セーヌ川沿いに設けられた開会式の観覧席=朝日新聞社提供

 特筆すべきは、幾多の厳しい論争を経ながらも、2016年にパリのセーヌ川右岸の高速道路を車の通らないリニアパークに改造したことです。ここは、それまで、毎日4万台以上の車が利用する都市高速道路であり、ラッシュアワーには大渋滞か高速で走る車の通路となり、大気汚染の原因ともなっていました。現在この道路は、平日は自転車での通勤、週末は住民や観光客が遊歩道としてレジャーに利用するようになっています。

 パリ市はまた、より健康的な地域づくりのために、教育施設を地域コミュニティの拠点に変えることにも力を入れています。代表的な取り組みとして、市政府は、校庭や保育所を時間外や週末に開放し、住民にレクリエーション用の公共スペースを提供しています。
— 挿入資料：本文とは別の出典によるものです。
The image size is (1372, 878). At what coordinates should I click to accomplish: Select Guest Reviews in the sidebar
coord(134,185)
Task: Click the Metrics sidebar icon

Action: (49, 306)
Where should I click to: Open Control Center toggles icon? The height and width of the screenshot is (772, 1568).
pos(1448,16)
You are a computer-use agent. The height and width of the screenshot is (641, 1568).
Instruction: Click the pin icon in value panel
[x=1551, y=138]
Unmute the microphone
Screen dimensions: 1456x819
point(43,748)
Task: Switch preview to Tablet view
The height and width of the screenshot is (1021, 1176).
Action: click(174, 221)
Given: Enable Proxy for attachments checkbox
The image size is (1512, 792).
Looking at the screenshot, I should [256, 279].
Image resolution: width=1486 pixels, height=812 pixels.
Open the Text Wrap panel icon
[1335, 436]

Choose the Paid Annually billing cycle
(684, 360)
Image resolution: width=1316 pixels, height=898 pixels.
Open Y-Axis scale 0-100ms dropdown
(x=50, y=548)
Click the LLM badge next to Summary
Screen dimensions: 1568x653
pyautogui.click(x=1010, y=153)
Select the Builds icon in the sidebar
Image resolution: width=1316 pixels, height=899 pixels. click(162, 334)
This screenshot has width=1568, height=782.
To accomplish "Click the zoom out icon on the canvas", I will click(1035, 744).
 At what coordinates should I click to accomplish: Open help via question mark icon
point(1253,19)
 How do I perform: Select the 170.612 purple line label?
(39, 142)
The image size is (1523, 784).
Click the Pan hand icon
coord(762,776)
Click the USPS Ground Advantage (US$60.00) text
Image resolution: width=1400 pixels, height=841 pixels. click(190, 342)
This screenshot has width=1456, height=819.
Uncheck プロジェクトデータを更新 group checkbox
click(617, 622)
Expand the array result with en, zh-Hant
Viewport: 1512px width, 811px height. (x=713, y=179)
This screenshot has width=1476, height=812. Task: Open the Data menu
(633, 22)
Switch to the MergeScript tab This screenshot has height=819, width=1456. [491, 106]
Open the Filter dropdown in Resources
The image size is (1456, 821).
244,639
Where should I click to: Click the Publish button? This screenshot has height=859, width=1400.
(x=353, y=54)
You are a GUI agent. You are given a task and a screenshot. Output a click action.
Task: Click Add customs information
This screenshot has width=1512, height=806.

さらに、学校への安全な自動車以外の移動手段を提供するため、通学路を歩行者天国にしています。

 住民中心の都市開発は、市政のあり方にも変化をもたらし、市の政策決定の一部が市の行政区と区長に委譲されています。市は、緑化、美化、ストリートファニチャー、マイクロモビリティの改善など、住民が近隣規模の計画に参加できる機会を各地区に設け、2021年には、7500万ユーロ(約128億円)の「参加型予算」も用意され、住民がクラウドソーシング(インターネット上で不特定多数に業務を発注する業務形態)によるプロジェクトに割り当て、投票することができるようにしています。

 花の都パリは多くの困難や混乱に直面してきました。2015年1月のシャルリー・エブド銃撃事件、同年11月のパリ同時多発テロ、2019年のノートルダム大聖堂火災、新型コロナ、そして現在の中央政界の混乱。こうした中でもパリでの15分都市実現への歩みは、パンデミック後の都市復興の模範として、世界中の市長や指導者、そして多くの市民から高い評価を得ています。かつて若き日にパリで3年半を過ごした筆者も引き続き注目していきたいと思います。